He Whenua Taurikura: NZ's Hui On Countering Terrorism & Violent Extremism

Published: Mon 21 Jun 2021 05:57 AM
A Resounding Success, But Many Key Lessons Learned
The Federation of Islamic Associations of New Zealand (FIANZ) has released the preliminary results of a formative evaluation survey on the hui on counterterrorism and extremism. “What is very pleasing is that an overwhelming number of the respondents considered that attending the hui was of value to them“, said Ibrar Sheikh, President of FIANZ. “The panel discussion on the media’s role was considered the most useful, and this was not surprising “, said Abdur Razzaq, Chairperson of FIANZ Royal Commission Submission and Follow-Up. “In an earlier report to the Coordinating Minister, Hon Andrew Little in March this year, we had given detailed evidence that the role of the media in promoting Islamophobia was one of the biggest concerns of the Muslim community.”
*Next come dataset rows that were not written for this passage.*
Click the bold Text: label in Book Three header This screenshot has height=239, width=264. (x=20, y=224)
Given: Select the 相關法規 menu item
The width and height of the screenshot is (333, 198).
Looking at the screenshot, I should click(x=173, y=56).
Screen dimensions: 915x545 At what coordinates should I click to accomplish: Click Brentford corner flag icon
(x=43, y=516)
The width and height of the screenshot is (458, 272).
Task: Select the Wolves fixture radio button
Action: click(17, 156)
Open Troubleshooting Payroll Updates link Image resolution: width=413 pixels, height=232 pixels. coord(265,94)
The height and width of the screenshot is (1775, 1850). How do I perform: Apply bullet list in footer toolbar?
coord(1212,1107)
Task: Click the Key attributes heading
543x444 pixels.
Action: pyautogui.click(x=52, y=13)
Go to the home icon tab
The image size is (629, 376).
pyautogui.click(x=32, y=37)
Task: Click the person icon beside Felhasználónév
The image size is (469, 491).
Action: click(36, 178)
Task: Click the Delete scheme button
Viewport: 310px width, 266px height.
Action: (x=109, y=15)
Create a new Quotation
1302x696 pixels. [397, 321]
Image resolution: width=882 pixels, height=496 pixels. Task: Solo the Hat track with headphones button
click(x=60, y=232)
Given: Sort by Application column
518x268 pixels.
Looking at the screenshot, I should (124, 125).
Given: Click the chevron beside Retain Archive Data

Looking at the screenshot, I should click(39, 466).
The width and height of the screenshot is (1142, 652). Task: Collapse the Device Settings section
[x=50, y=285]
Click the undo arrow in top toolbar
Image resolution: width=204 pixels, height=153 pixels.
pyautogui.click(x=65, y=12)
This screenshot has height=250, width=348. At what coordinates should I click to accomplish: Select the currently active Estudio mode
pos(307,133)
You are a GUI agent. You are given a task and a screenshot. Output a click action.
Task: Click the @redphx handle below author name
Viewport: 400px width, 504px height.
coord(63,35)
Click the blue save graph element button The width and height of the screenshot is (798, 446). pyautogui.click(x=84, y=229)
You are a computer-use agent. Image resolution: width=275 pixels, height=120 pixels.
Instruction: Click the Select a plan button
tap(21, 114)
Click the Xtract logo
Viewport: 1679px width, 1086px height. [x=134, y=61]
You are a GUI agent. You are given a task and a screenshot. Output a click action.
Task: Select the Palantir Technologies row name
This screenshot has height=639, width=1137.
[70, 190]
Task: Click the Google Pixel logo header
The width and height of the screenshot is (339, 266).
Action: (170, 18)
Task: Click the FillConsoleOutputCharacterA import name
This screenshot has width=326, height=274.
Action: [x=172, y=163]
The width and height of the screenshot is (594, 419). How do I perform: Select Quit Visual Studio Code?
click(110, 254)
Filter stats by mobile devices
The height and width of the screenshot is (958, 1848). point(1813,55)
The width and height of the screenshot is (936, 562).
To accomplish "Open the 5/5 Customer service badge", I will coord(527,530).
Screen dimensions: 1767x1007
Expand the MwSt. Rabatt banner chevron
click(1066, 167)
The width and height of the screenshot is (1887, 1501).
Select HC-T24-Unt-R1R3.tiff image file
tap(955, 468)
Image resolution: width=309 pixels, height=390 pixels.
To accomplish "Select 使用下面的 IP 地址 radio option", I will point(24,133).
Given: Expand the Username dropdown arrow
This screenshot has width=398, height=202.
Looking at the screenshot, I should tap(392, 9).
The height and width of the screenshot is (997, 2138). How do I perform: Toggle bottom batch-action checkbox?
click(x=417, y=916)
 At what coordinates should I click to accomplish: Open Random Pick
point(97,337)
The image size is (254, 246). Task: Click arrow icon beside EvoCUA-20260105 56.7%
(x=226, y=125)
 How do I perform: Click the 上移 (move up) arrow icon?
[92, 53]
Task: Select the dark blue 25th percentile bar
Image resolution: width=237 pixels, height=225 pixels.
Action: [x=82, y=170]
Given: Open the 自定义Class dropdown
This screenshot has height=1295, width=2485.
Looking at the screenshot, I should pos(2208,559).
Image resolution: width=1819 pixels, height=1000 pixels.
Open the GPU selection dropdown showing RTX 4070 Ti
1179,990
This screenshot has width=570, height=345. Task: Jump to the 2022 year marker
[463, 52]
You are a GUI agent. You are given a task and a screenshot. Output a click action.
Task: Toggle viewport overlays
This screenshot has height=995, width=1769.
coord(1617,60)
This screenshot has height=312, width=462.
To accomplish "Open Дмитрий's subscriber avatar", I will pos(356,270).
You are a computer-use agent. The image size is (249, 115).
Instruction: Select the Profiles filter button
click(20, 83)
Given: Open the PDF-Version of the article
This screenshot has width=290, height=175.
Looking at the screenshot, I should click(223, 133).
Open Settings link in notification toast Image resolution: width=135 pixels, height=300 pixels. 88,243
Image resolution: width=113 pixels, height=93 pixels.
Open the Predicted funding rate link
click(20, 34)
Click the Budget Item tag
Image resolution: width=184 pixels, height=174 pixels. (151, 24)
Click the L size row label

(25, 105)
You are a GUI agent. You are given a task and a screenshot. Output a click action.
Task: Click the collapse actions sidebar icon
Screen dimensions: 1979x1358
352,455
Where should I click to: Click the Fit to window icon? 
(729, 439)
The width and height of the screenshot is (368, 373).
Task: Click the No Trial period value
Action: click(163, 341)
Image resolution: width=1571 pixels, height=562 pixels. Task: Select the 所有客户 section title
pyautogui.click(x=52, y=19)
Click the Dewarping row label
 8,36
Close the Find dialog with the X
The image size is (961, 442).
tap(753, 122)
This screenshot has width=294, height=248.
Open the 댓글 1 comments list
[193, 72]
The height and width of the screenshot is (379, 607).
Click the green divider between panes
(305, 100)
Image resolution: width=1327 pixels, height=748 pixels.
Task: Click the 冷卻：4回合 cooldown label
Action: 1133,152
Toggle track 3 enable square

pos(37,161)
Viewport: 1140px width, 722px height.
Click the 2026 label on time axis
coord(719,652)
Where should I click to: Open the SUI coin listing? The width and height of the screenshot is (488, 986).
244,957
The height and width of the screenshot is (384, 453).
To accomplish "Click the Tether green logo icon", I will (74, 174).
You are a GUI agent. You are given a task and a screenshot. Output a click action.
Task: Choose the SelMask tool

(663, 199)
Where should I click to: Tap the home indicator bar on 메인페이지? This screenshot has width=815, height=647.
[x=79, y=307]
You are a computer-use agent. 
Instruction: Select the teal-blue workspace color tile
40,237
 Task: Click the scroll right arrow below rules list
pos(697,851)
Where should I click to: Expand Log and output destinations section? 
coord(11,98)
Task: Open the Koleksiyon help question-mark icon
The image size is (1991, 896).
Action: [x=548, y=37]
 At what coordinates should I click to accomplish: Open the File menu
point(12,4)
Whilst FIANZ in the past have criticised the role of the DPMC in the implementation of the Royal Commission Recommendations, we now have to congratulate them at a number of levels, said Abdur Razzaq. For example, they have met the timeframe targets we had set in February for many of the 44 Recommendations. In some cases, they are ahead of the target.
For instance, the preponing of the Intelligence and Security Amendment Bill was a total surprise. It gives us more time to research and prepare. The new Ministry for Ethnic Communities is scheduled to start on 1 July. The Collective Impact Board and the Oversight Advisory Boards have also been appointed. The NZSIS and the NZ Police both have reference groups.
The NZ Police having gone to great lengths to co-design with the community almost all the RCOI recommendations. To our knowledge this type of consultation is a global best practice in community-oriented policing. What is of more interest is not just the timeframe targets but also the quality of the implementation and the hui survey results also point towards a positive direction, said Ibrar Sheikh. There are however lessons learned. These include, more direct involvement of the affected whānau, survivors and witnesses. There is also a need to ensure that the tikanga process is embedded into the design of the consultation. These and other recommendations will be discussed with DPMC in the planning for next year’s hui.
The current hui was a specific FIANZ initative. We were the only organization which specified in our submission the need for such public discussion and a Centre of Excellence which is New Zealand-centric. We were pleased that this was adopted by the Royal Commission and now the DPMC has implemented within the timetable scheduled we had proposed.
FIANZ notes that this is the first time anywhere in the world where there has been a nexus between government Ministers, senior public servants and policy makers, academics, the media, and civic society to focus on issues of national interest. “This is the only way to achieve an all-of-government with all-of-society approach to address critical issues such as counterterrorism, extremism, hate, racism and social cohesion”, said Abdur Razzaq.
Of most significance is that this hui was one of the first tangible evidence of the Prime Minister’s acceptance of all the recommendations “in principle”, which is now being implemented by Minister Little “in practice”, said Abdur Razzaq. This transition from ‘intention to implementation’ is of pivotal importance. The key question remains is that whilst some of the recommendations have started to be implemented, have sufficient funds been set aside for all the recommendations? In this respect, FIANZ shall be releasing a four-part Report, starting with the role of the Treasury, said Abdur Razzaq.